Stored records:
☆ ☆ ☆ ☆ ☆
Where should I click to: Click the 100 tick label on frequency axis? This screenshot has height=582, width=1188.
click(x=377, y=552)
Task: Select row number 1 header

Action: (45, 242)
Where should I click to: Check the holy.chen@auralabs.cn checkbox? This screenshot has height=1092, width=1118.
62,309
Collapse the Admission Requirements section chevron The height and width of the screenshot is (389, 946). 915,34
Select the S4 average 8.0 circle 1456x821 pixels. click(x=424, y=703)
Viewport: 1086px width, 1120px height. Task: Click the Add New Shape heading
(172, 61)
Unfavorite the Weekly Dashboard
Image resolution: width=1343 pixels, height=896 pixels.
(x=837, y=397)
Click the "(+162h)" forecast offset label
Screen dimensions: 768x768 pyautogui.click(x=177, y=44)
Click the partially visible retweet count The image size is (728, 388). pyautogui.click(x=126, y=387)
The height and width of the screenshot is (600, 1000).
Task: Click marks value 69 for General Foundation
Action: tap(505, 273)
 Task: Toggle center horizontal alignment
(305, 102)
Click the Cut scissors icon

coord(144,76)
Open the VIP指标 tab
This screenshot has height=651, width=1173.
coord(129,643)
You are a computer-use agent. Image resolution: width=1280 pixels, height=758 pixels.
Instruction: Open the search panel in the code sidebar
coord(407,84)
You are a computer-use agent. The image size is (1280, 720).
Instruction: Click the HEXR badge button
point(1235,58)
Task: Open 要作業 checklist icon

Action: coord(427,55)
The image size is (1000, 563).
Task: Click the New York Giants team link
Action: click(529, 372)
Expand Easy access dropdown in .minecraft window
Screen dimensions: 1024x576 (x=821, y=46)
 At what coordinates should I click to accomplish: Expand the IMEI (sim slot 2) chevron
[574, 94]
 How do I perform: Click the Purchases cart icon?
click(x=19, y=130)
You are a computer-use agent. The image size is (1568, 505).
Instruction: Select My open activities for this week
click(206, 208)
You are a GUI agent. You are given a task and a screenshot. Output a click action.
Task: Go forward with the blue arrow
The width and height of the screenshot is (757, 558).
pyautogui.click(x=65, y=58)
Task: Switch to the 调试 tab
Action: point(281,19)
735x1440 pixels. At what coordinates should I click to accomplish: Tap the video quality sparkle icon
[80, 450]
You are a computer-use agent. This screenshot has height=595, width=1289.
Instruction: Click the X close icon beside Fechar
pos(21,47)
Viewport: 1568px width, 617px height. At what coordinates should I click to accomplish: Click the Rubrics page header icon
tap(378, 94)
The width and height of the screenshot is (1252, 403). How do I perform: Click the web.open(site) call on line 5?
☆ ☆ ☆ ☆ ☆
Task item: Line by line, retype all the entries exactly as they are shown.

Exercise output:
Where should I click to: Click the 100 tick label on frequency axis? This screenshot has height=582, width=1188.
click(x=377, y=552)
Task: Select row number 1 header

Action: (45, 242)
Where should I click to: Check the holy.chen@auralabs.cn checkbox? This screenshot has height=1092, width=1118.
62,309
Collapse the Admission Requirements section chevron The height and width of the screenshot is (389, 946). 915,34
Select the S4 average 8.0 circle 1456x821 pixels. click(x=424, y=703)
Viewport: 1086px width, 1120px height. Task: Click the Add New Shape heading
(172, 61)
Unfavorite the Weekly Dashboard
Image resolution: width=1343 pixels, height=896 pixels.
(x=837, y=397)
Click the "(+162h)" forecast offset label
Screen dimensions: 768x768 pyautogui.click(x=177, y=44)
Click the partially visible retweet count The image size is (728, 388). pyautogui.click(x=126, y=387)
The height and width of the screenshot is (600, 1000).
Task: Click marks value 69 for General Foundation
Action: tap(505, 273)
 Task: Toggle center horizontal alignment
(305, 102)
Click the Cut scissors icon

coord(144,76)
Open the VIP指标 tab
This screenshot has height=651, width=1173.
coord(129,643)
You are a computer-use agent. Image resolution: width=1280 pixels, height=758 pixels.
Instruction: Open the search panel in the code sidebar
coord(407,84)
You are a computer-use agent. The image size is (1280, 720).
Instruction: Click the HEXR badge button
point(1235,58)
Task: Open 要作業 checklist icon

Action: coord(427,55)
The image size is (1000, 563).
Task: Click the New York Giants team link
Action: click(529, 372)
Expand Easy access dropdown in .minecraft window
Screen dimensions: 1024x576 (x=821, y=46)
 At what coordinates should I click to accomplish: Expand the IMEI (sim slot 2) chevron
[574, 94]
 How do I perform: Click the Purchases cart icon?
click(x=19, y=130)
You are a computer-use agent. The image size is (1568, 505).
Instruction: Select My open activities for this week
click(206, 208)
You are a GUI agent. You are given a task and a screenshot. Output a click action.
Task: Go forward with the blue arrow
The width and height of the screenshot is (757, 558).
pyautogui.click(x=65, y=58)
Task: Switch to the 调试 tab
Action: point(281,19)
735x1440 pixels. At what coordinates should I click to accomplish: Tap the video quality sparkle icon
[80, 450]
You are a computer-use agent. This screenshot has height=595, width=1289.
Instruction: Click the X close icon beside Fechar
pos(21,47)
Viewport: 1568px width, 617px height. At what coordinates should I click to accomplish: Click the Rubrics page header icon
tap(378, 94)
The width and height of the screenshot is (1252, 403). How do I perform: Click the web.open(site) call on line 5?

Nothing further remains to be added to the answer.